For this exercise, retype each line of the material below verbatim and omit any picture.

[MATERIAL PROVIDED]
Segment Open

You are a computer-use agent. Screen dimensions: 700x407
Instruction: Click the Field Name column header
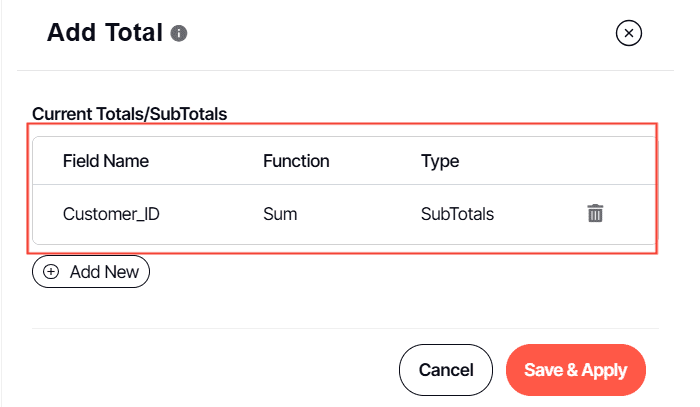(x=106, y=160)

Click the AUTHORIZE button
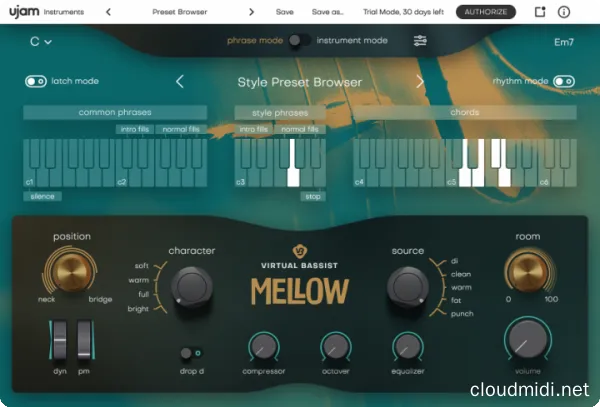pyautogui.click(x=486, y=13)
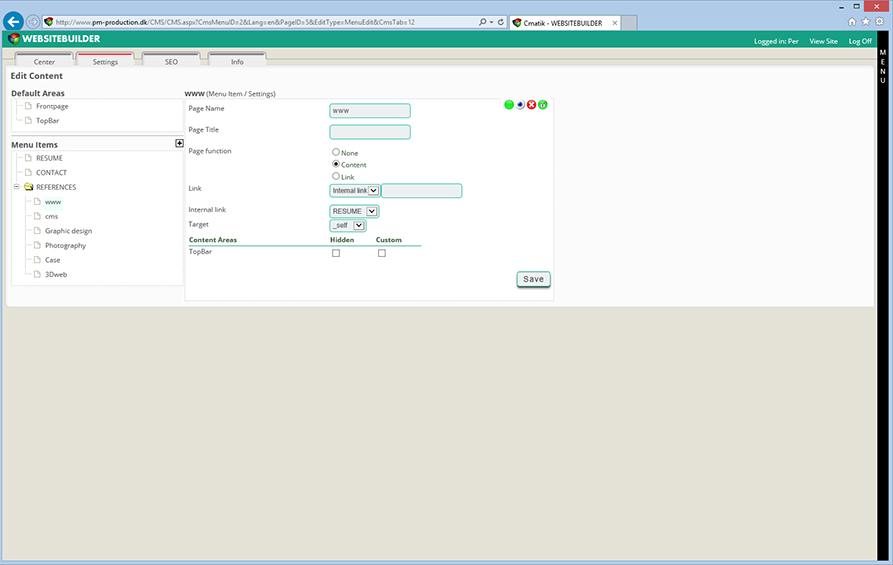Click the red X delete icon

click(x=531, y=105)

Segment Closed

[RESPONSE BOX]
You are a computer-use agent. Screen dimensions: 700x407
Instruction: Click the Field Name column header
(x=106, y=160)

Click the AUTHORIZE button
pyautogui.click(x=486, y=13)
Click the red X delete icon

click(x=531, y=105)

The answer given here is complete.